Dr Denis Comte, au Service de médecine interne du CHUV, spécialisé en médecine interne et en immunologie et allergie, parle d’une affection très courante, particulièrement chez les jeunes sportif-ves qui s’adonnent à des sports à haute intensité. «Elle survient surtout lors de la montée en température et de la transpiration, souvent au début de l’effort, et provoque des lésions en plaques rouges qui grattent fortement.» Si cette réaction est bénigne dans la grande majorité des cas, elle peut devenir gênante lorsqu’elle survient régulièrement lors de la pratique sportive. Bonne nouvelle, toutefois: il existe des solutions simples qui ne demande pas d’arrêter le sport, appuie le spécialiste.
Urticaire: pourquoi le sport peut la déclencher
L’urticaire est une réaction inflammatoire de la peau provoquant rougeurs, démangeaisons et parfois gonflements. Elle résulte de l’activation des mastocytes, des globules blancs présents dans les tissus, qui libèrent de l’histamine. Ce mécanisme est similaire à celui observé lors d’une réaction allergique, mais avec des déclencheurs différents.
«Si la peau est stimulée, l'urticaire augmente, souvent aux points de pression, même un porte-téléphone autour du bras peut provoquer des plaques», précise le Dr Comte.
Il existe plusieurs types d’urticaire qui peuvent apparaître pendant une séance de sport. La forme la plus fréquente chez les personnes sportives est l’urticaire cholinergique, liée à la montée en température du corps et à la transpiration. Les formes d’urticaire ou d’anaphylaxie strictement induites par l’exercice sont plus rares. L’urticaire cholinergique peut également se déclencher dans d’autres circonstances telles que la pratique du sauna ou la consommation d’aliments épicés. Le dermographisme, une forme d’urticaire lié au frottement, peut également embêter les sportif-ves les plus équipé-es. «Si la peau est stimulée, l’urticaire augmente, souvent aux points de pression comme les élastiques de shorts ou leggings, observe le Dr Comte. Même un porte-téléphone autour du bras peut provoquer des plaques. Les vêtements respirants peuvent aider à limiter ce phénomène.»
Courir sans se gratter: c’est possible!
Pour continuer à courir sereinement le long des berges ou en montagne, il existe quelques mesures à mettre en place. «La prévention joue un rôle central, souligne le spécialiste. La clé: une mise en route progressive de l’activité physique, par exemple, bien s’échauffer et éviter les efforts trop brusques.» Et si les effets perdurent? «Dans certains cas, la prise d’antihistaminiques avant l’activité permet de limiter, voire de supprimer complètement les symptômes.»

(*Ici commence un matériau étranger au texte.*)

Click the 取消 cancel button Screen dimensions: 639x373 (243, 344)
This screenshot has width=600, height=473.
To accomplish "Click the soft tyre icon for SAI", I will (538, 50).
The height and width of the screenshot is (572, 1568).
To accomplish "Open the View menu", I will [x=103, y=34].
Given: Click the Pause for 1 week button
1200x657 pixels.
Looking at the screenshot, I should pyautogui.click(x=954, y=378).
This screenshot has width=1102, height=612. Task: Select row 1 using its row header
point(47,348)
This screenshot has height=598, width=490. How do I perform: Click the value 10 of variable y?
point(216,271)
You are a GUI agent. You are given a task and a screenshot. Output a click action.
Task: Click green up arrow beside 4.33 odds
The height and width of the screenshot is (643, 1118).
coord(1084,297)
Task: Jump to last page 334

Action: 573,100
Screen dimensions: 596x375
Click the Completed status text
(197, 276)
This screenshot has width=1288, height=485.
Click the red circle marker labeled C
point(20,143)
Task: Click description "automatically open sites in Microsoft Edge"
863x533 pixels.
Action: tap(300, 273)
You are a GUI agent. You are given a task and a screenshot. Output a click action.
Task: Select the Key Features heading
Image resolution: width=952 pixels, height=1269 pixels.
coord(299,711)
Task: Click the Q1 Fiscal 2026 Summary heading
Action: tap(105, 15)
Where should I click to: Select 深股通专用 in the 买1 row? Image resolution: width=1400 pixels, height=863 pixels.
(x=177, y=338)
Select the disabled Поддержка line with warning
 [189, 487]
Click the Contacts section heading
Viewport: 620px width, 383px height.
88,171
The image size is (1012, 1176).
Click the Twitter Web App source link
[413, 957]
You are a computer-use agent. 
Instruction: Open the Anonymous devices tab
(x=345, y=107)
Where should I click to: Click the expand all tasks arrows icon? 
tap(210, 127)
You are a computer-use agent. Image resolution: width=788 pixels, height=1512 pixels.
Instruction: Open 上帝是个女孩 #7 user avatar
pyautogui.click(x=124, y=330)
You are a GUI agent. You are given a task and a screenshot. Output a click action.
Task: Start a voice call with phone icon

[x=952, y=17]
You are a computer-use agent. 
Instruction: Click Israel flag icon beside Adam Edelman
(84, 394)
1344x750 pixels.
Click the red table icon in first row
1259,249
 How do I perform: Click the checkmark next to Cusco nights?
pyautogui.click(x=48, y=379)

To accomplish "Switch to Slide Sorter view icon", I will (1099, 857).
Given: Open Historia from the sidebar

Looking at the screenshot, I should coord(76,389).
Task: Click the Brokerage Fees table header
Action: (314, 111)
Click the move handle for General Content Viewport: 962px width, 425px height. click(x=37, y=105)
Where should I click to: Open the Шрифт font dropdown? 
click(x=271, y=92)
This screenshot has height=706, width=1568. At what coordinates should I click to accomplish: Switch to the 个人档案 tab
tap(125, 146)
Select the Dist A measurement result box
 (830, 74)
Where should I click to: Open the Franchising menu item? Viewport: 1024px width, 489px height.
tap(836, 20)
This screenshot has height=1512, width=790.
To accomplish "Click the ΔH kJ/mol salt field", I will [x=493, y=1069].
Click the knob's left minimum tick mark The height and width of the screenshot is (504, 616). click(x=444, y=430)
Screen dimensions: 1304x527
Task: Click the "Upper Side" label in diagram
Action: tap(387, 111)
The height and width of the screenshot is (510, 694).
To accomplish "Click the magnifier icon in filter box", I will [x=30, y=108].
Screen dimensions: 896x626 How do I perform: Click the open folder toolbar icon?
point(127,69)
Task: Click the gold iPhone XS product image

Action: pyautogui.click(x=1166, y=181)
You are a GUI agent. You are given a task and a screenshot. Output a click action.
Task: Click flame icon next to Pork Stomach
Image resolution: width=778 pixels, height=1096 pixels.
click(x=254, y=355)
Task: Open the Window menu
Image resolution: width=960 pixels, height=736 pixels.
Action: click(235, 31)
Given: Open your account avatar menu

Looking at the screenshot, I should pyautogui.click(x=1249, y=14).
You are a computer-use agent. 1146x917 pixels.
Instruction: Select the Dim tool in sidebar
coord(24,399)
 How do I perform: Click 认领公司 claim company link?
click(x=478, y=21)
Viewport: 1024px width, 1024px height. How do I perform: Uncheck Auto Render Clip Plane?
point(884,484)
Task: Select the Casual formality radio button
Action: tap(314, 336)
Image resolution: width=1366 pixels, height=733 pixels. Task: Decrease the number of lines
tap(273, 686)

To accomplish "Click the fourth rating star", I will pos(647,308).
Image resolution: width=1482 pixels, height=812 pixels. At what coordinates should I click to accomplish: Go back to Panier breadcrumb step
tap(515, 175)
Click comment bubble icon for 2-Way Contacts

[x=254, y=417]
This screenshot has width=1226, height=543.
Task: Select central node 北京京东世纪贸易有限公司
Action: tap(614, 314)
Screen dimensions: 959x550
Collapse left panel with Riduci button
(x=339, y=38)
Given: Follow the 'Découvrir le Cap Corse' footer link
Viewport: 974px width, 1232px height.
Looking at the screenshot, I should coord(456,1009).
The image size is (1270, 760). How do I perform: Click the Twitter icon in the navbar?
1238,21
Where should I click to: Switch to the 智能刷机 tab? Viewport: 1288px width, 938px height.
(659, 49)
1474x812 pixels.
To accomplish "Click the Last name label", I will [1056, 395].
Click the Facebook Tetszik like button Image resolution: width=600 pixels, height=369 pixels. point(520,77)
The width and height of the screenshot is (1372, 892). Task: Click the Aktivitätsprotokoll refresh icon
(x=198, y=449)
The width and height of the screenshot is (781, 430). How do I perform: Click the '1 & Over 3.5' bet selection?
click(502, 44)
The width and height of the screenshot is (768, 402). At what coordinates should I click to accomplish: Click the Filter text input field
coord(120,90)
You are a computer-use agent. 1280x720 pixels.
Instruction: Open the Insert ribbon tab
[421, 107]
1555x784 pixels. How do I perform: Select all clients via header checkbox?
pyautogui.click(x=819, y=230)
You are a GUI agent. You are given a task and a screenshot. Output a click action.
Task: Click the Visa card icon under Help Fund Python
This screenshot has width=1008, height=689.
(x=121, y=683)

Fabien a souffert d’urticaire induite par l’effort pendant près de deux ans. La course à pied et le trail - été comme hiver - déclenchaient ses symptômes. Pour limiter les crises, Fabien a appris à adapter sa pratique. «J’ai fait attention à l’hydratation, à la gestion de l’effort, aux températures extrêmes. En été, je privilégiais l’ombre et j’utilisais de la crème solaire.» Avec le temps et les mesures de prévention, les symptômes se sont estompés.
Pour lui, comme pour d’autres coureur‑euses touché‑es par l’urticaire, la clé n’est pas d’arrêter le sport, mais de mieux comprendre son corps. Le Dr Comte insiste: «Si l’on en ressent le besoin, il ne faut pas hésiter à consulter. Généralement, les personnes qui consultent sont vite rassurées et peuvent continuer une activité sportive normale, qu’elle soit amateure ou de haut niveau.»